Life in Mali continues at its steady, at the moment not to muddy, step. Life has been much of the same with test plots of new varieties of millet, creating a natural locally available insect repellent out of neem leaves, and continuously expounding (probably to some villagers’ annoyance at this point) on the nutritional benefits of Moringa leaves. But Mali life has also thrown me some exciting curve balls:  I confronted my first scorpion the other day and In our interaction I made sure to get straight to the point (that being the point of my shovel) and being that direct I think go my point across quite clearly…And I think I would take the scorpion over those damn unnaturally large sun spiders any day (I hope that doesn’t come back to bite me…or rather sting me I suppose). And The adventure of cramming 35+ people into a van–people sitting on the laps of people sitting on laps. Not to mention their stuff piled in and mostly on top of the van with some sheep, a few chickens here and there, a motorcycle, some more adventurous souls, pretty much everything but the kitchen sink, tho as I said before that too I wouldn’t have been surprised if it had made it on. The funny thing being tho, once all 35 of us were crammed in literally 100 meters later we all had to get out and walk a stretch that was to muddy for a van with 35+ people and their stuff to drive on.
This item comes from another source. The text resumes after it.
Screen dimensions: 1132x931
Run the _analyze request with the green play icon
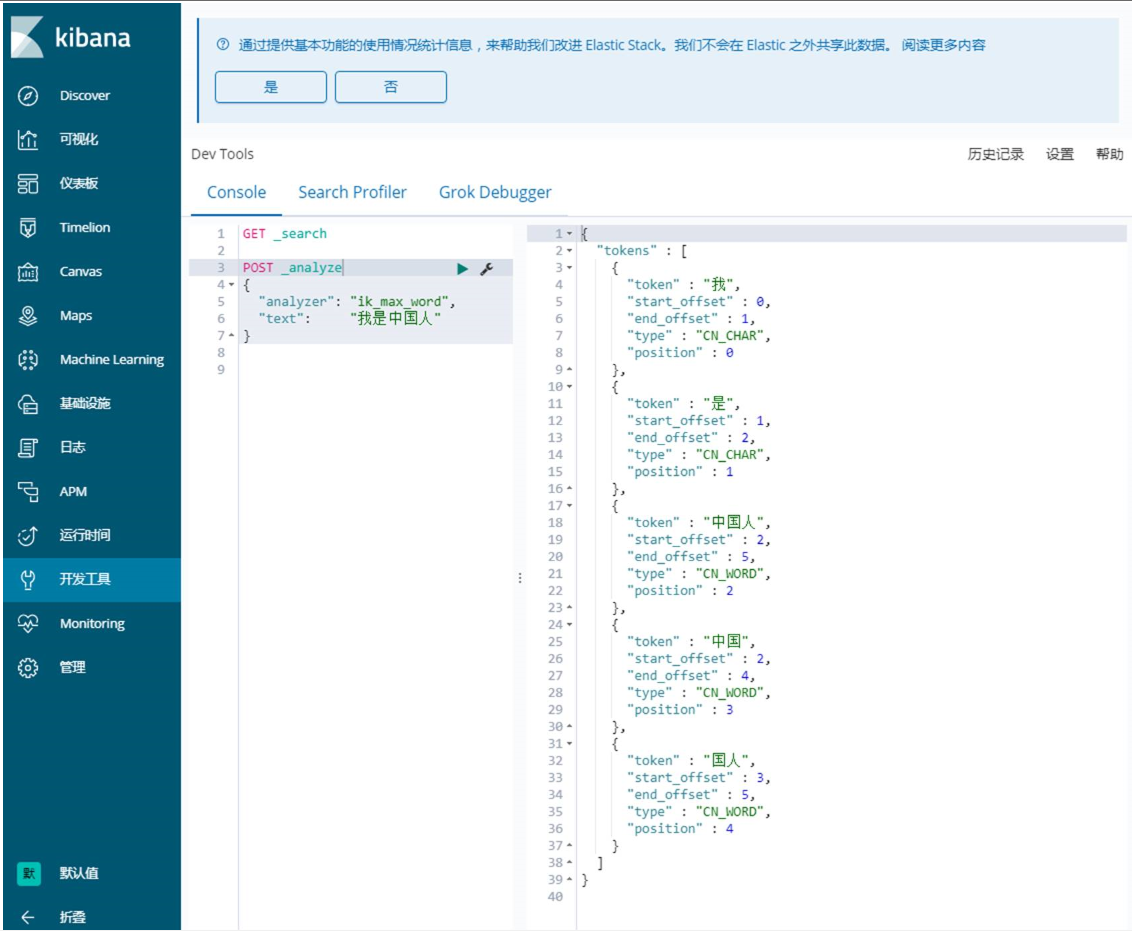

And the language is slowly coming along, each day strengthening my vocabulary and finding out I’ve been saying something completely and quite embarrassingly incorrectly. The other day for example I found out to my amusement but much more to my horror that for the last 3 months when asking people to wash their hands ( saying “bolo ko”, the bambara word for hand being “bolo” and “ko” being wash) I was actually asking them to please circumcise themselves…the word for circumcise being, go figure, “boloko”. AND in this one instance when you want to say “to wash hands” you use the phrase “tege ko”. So that’s probably some good info to know considering this has been going on for 3 months with EVERYBODY I eat with…2 year olds to my host grandmother. Not exactly the person you want to be asking such things to, especially during the very inopportune moment of meal time.

But as I have come to understand, life in Mali is very much dooni dooni (little by little) whether it be Bambara fluency or field work or simply getting from one side of the village to the other. You just take everything in stride, a muddy stride of late, but a stride nonetheless. And I feel slowly you gain moment to carry you into a little bigger and quicker dooni dooni. Not much else to tell at the moment. The slow steady pace of village life is swiftly growing on me, being in stark contrast to the rush so prevalent in American life. In some ways it’s a breath of fresh air.

Hope all is well! I’ll try to update again soon!